EXTRAIT FOURNI:

-- -- --

Début de mobilisation des « travailleuses du sexe »

Dans le camp d’en face, l’opposition commence à se faire entendre.
Samedi 17 décembre, à l’occasion de la Journée mondiale contre les violences faites aux prostituées, une centaine de prostituées a manifesté au départ de la place Pigalle à Paris.

Cette opposition à la proposition de loi se structure autour du STRASS (le syndicat du travail sexuel) et des associations communautaires (constituées à parité entre prostituées et travailleurs sociaux) dont les principales sont Cabiria, à Lyon et Grisélidis, à Toulouse.

Ce week-end, ces deux associations ont également lancé une campagne d’interpellation des députés, via notamment l’envoi de cartes postales, pour qu’ils « entendent leur parole avant de faire des lois qui les concernent ». Florence Garcia, la directrice de Cabiria explique :

« Les prostituées subissent une violence notable : leur parole est toujours discréditée. Chaque fois qu’une prostituée dit que la prostitution n’est pas une violence et qui demande à être entendue, on ne les juge pas représentatives. Les personnes qui sont jugées crédibles sont celles qui disent qu’elles ont mal vécu la prostitution. Or pour une grande majorité des 750 personnes rencontrées chaque année par Cabiria, dans son action quotidienne, la prostitution n’est pas une violence. Le problème, ce n’est pas la prostitution mais le harcèlement policier, le mépris ou les PV ».

 

Les prostituées de Gerland contre la pénalisation du client ?

Cabiria lance donc cette campagne au nom des prostituées de Lyon. C’est un deuxième front de bataille qui s’ouvre. L’association appuie déjà les prostituées qui exercent en camionnette dans les rues du quartier de Gerland et qui reçoivent PV sur PV, depuis que la Ville de Lyon leur a interdit de stationner.

-- -- --

TRAVAIL DEMANDÉ:
**a.** Selon l'extrait, quelle fonction Florence Garcia occupe-t-elle ?
**b.** Dans l'extrait, remplacez « camionnette » par « fourgon » et recopiez tout le passage depuis « Cabiria lance donc » jusqu'à « interdit de stationner. ».

-- -- --

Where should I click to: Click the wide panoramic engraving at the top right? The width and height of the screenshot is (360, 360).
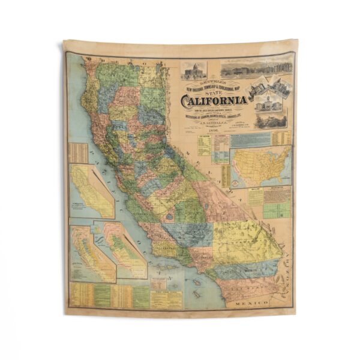256,67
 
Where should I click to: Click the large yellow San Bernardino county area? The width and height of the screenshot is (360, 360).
243,240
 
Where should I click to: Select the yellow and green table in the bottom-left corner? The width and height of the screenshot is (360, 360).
108,295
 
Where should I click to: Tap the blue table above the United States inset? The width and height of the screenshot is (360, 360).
251,139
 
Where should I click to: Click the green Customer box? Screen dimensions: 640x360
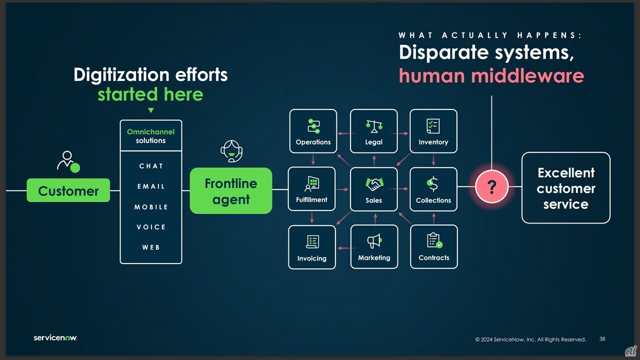coord(68,190)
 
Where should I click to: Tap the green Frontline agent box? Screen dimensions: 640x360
coord(231,191)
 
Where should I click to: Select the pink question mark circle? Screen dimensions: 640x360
coord(492,187)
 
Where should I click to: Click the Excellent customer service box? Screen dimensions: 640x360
coord(566,188)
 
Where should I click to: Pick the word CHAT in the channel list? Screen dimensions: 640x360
coord(151,166)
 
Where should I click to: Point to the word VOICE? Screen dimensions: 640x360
coord(151,227)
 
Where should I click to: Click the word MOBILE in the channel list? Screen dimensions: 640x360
coord(151,207)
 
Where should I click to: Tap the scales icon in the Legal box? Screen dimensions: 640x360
coord(374,126)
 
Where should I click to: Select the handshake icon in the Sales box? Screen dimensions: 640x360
coord(374,184)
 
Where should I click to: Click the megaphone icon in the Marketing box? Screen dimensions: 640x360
coord(374,241)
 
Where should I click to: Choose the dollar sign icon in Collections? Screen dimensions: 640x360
coord(433,184)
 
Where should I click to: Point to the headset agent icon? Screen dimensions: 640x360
coord(232,151)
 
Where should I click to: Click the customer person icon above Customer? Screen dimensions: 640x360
coord(68,162)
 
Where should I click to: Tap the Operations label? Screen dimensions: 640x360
coord(313,142)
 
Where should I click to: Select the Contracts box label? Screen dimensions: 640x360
coord(434,258)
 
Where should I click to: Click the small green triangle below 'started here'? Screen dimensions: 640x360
coord(151,110)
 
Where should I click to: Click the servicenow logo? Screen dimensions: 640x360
coord(55,338)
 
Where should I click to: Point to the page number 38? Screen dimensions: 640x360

-- -- --

RÉPONSES PAR TÂCHE:
**a.** Elle est la directrice de Cabiria.

**b.**
Cabiria lance donc cette campagne au nom des prostituées de Lyon. C’est un deuxième front de bataille qui s’ouvre. L’association appuie déjà les prostituées qui exercent en fourgon dans les rues du quartier de Gerland et qui reçoivent PV sur PV, depuis que la Ville de Lyon leur a interdit de stationner.